Togetherness as a global survival strategy seems to me to be a promising scenario in the fight against the current crises. Existing structures and principles of order must be seriously questioned. I see our task as an art institution in creating a paradigm shift by means of digital networking, inclusion, diversity and collaboration. The exhibition “mixed up with others before we even begin” at mumok, whose opening will also be the closing event of Vienna Art Week 2022, explores models of thinking and working that take up these considerations and relate them to each other on a visual level.

Agnes Husslein-Arco, Director Heidi Horten Collection, Photo: Sabine Wiedenhofer

With the founding of a new museum institution in a cultural metropolis like Vienna, existing orders are naturally interfered with, they are challenged and confronted with their own institutional identity.

An exciting time lies ahead of us: First of all, it will be a matter of establishing our position as a new and so far only private museum in Vienna that is permanently open to the public, of establishing dialogues with national and international houses, and of expanding the radiance that the collection has developed as “Heidi Horten Collection” since its first public presentation in 2018. The cultural-political responsibility of our project lies in demonstrating that an independent, private institution is capable of making art accessible to all in a loving, enthusiastic, creative way and at a high quality.
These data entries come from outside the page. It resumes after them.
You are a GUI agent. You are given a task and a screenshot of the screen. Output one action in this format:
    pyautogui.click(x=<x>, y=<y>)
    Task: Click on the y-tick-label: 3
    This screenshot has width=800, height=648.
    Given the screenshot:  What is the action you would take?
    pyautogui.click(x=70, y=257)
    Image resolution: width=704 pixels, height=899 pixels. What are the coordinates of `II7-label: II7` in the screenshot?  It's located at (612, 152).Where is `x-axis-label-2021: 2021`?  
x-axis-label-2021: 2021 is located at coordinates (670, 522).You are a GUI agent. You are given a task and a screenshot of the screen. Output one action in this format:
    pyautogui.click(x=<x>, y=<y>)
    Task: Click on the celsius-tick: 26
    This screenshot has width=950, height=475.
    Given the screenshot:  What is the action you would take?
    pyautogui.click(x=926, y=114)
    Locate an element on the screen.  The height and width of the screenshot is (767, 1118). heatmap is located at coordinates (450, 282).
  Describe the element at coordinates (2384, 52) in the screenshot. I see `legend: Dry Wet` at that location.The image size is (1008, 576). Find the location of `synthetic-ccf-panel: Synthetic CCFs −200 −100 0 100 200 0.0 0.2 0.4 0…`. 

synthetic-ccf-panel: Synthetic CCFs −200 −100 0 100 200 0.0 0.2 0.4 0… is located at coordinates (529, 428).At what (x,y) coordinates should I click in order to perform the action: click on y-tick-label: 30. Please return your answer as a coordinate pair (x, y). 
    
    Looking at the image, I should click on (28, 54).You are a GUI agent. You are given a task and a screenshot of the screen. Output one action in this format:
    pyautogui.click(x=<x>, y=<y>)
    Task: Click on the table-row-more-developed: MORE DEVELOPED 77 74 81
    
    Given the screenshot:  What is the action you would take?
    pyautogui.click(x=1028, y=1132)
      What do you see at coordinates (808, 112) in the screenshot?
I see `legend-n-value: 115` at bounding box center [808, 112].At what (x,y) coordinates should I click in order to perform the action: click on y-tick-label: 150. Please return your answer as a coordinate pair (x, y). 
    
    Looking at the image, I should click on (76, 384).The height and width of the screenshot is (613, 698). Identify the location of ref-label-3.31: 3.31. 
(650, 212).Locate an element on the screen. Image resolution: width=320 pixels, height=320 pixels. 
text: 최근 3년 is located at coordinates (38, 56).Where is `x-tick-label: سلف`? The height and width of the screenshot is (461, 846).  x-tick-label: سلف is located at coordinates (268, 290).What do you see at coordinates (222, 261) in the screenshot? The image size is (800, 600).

This of course also includes the scientific processing and contextualization of the collection. The challenge will also be to locate the works collected for private spaces in terms of art and cultural history. In contrast to historically grown collections, which may have to take political or institutional conditions and requirements into account, we can open a new chapter in the history of Viennese art and museums, detached from public constraints. With the opening of an own museum, the collection is taking a step into the future, which is also reflected in the constant expansion of new media formats. Our challenge will be to question the existing focus of the collection and to expand it with contemporary positions in order to address current socially relevant issues.

Monika Pessler, Director Sigmund Freud Museum, ©Alexander Ch. Wulz

2022 is an exceptionally demanding year: war, pandemic, energy and economic crisis expose people to strong inner pressure – this may also be the reason for the increasing interest in psychoanalysis, as we can see from the numerous young visitors to the Sigmund Freud Museum. In connection with the current tightened living conditions we note also a rediscovery of the art revolution of Surrealism, that is not only being discussed in museums in New York, Berlin and Vienna, but also at the Venice Art Biennale: Cultural developments that testify to an urgent need to confront social structures and the challenges of life with new realities – an absolute reality that holds out the prospect of a self-determined life in peace and freedom in the fusion of inner and outer worlds of experience.

Angelika Fitz, Director Architekturzentrum Vienna

As museums, we share a responsibility for that which one day will become the order, the canon – through the way we collect, research, exhibit. The history of museums is marked by structural exclusions and omissions. “Challenging Orders” is therefore a central concern of our new exhibition collection, “Hot Questions – Cold Storage.” It does not follow a master narrative, it leaves room for counter-narratives, the hitherto hidden, the contradictory, while always posing the fundamental question of the role of architecture in our society. For example, the search for approaches that contribute to the repair of the future instead of advancing its destruction. A radical rethinking of architecture is necessary to ensure our survival on this planet.